Articles of Incorporation
State of New Hampshire
AMENDED ARTICLES OF AGREEMENT
FREE STATE PROJECT, INC.,
A NEW HAMPSHIRE NONPROFIT CORPORATION
THE UNDERSIGNED, BEING PERSONS OF LAWFUL AGE, ASSOCIATE UNDER THE PROVISIONS OF THE NEW HAMPSHIRE REVISED STATUTES ANNOTATED, CHAPTER 292 BY THE FOLLOWING ARTICLES:
FIRST: Name. The name of the corporation is Free State Project, Inc. (the “Corporation”).
SECOND: Purpose. The object for which the Corporation is established is:
A. Charitable Purposes. The Corporation is organized solely for charitable, educational, and literary purposes under Section 501(c)(3) of the Internal Revenue Code. The FSP exempt charitable purposes include the advancement of education; lessening the burdens of government; lessening neighborhood tensions; eliminating prejudice and discrimination; defending human and civil rights secured by law; and combating community deterioration.
B. Primary Activities. The Corporation primary activities are the dissemination of educational and literary information to raise public awareness of the unique benefits that make New Hampshire a beneficial place to live, raise a family, conduct business, and support other charitable organizations holding similar views and strategies in promoting and defending New Hampshire's unique culture.
C. Prohibited Activities. The Corporation shall not attempt to influence the election of candidates to public office, nor shall the FSP attempt to influence the passage of any specific piece of legislation. No part of the net earnings of the FSP shall insure to the benefit of or be distributable to, its Directors, Officers, or other private persons, except that the FSP shall be authorized and empowered to pay reasonable compensation for services rendered to to make payments and distributions in furtherance of the purposes of the FSP.
THIRD: No Membership. The Corporation does not have members.
FOURTH: Dissolution. Upon dissolution, the Board of Directors shall distribute all remaining corporate assets solely for tax-exempt charitable, educational, or literary purposes as set forth in section 501(c)(3) of the Internal Revenue Code (or the corresponding section of any future federal tax code). Any assets not disposed of by the Board shall be disposed of by the Superior Court (in the county of the corporation's principal place of business) in favor of such tax-exempt, charitable organizations as the Court shall determine.

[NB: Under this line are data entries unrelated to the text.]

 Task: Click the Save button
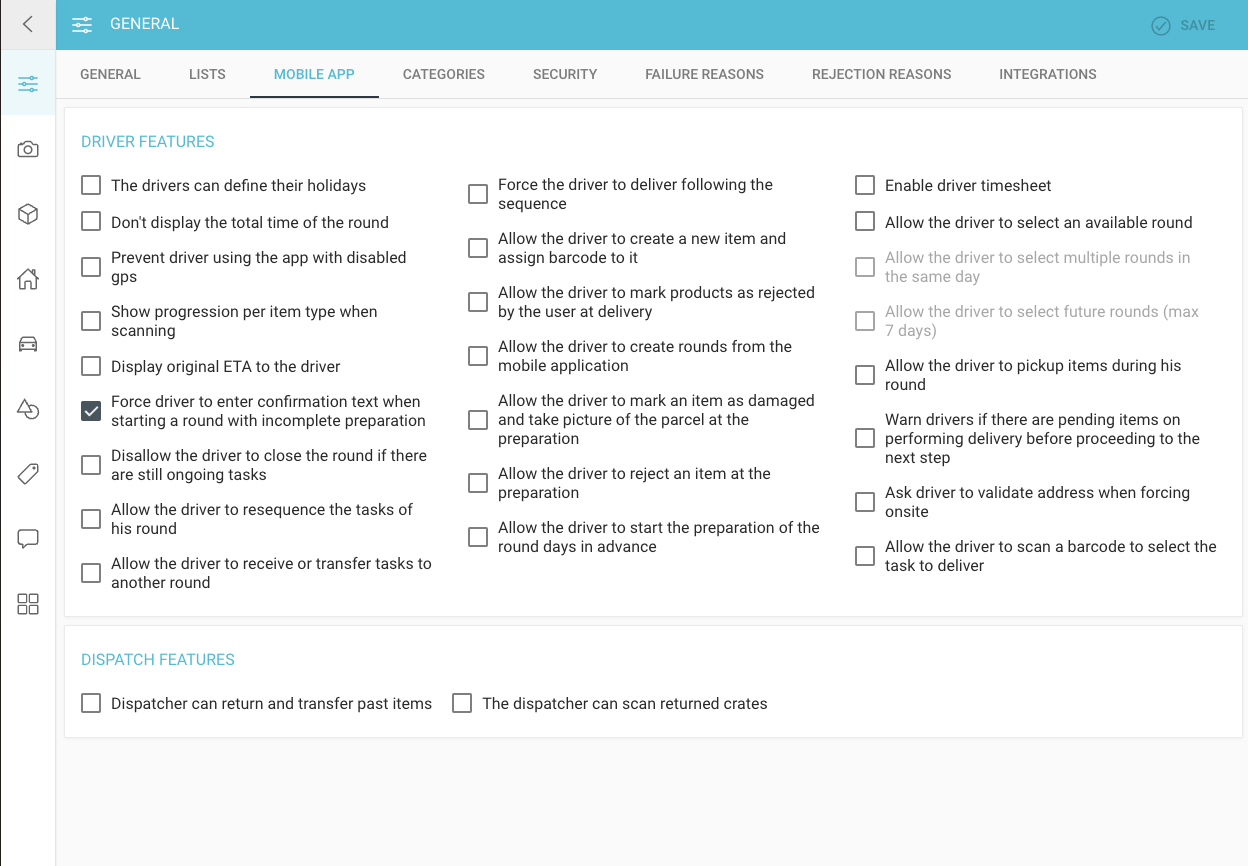coord(1183,25)
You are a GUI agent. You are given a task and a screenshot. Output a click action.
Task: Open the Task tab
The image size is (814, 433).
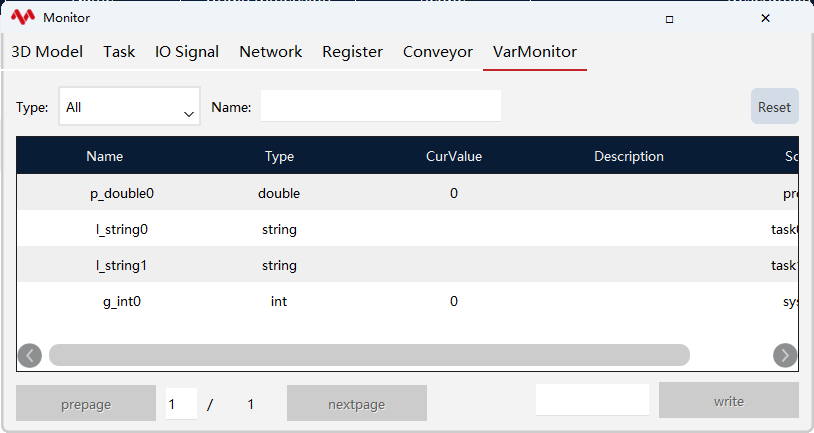(x=119, y=52)
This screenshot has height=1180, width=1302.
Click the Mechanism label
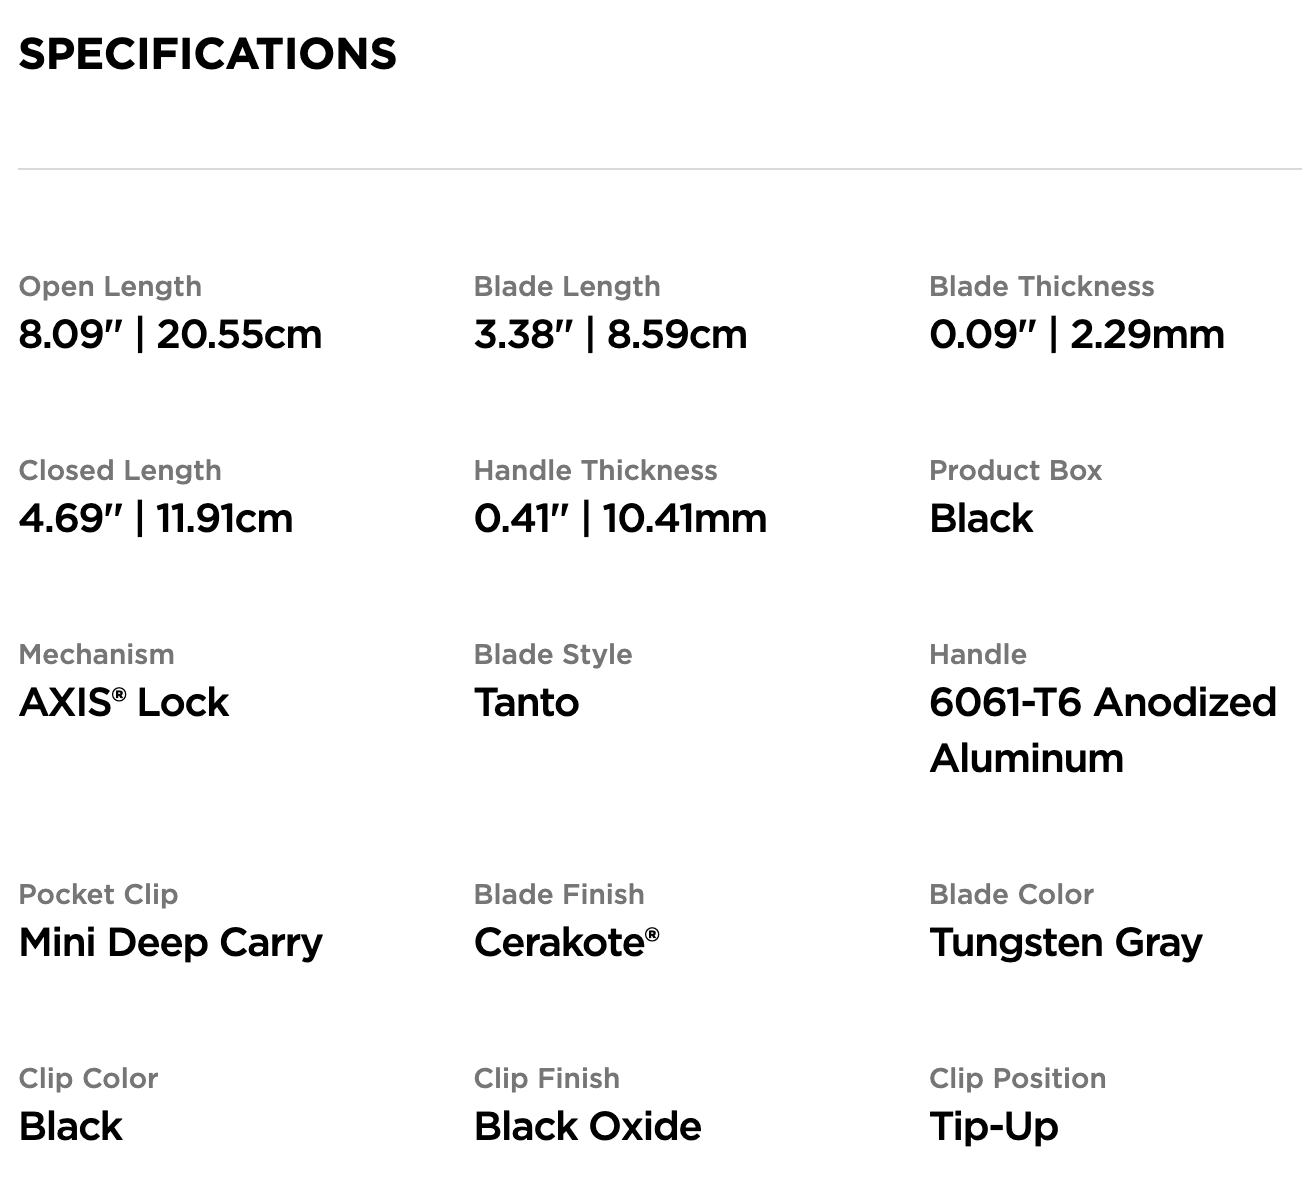(x=96, y=654)
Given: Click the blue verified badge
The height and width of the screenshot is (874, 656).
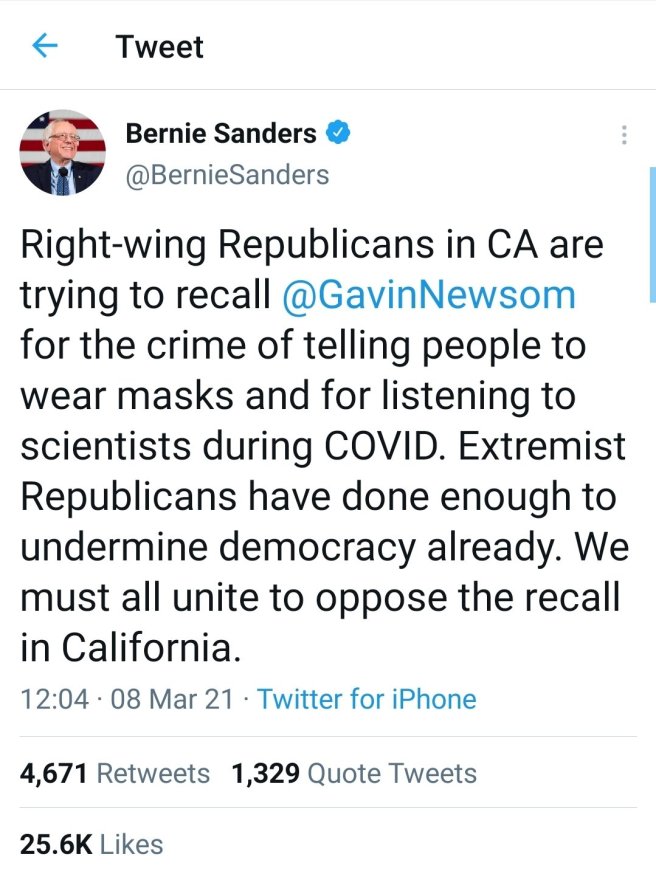Looking at the screenshot, I should [x=340, y=132].
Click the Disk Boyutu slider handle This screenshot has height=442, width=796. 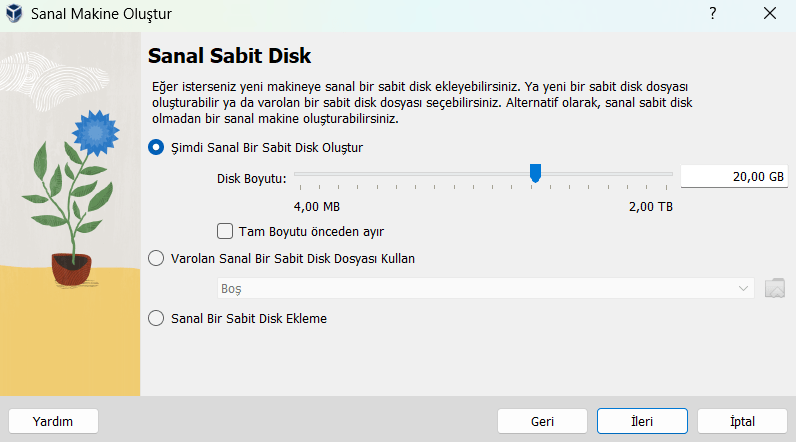[x=535, y=174]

FIFTH: Place of Business. The address at which the business of the Corporation is to be carried on is:
2 Starlight Drive Keene, NH 03431
SIXTH: No Capital Stock. The Corporation does not have stock, shares, or membership units.
SEVENTH: Limitation on Liability. The Corporation's Directors and Officers shall not be held personally liable for the debts, liabilities, and other obligations of the Corporation. The Corporation shall indemnify the Directors and Officers of the Corporation to the fullest extent permission under New Hampshire law.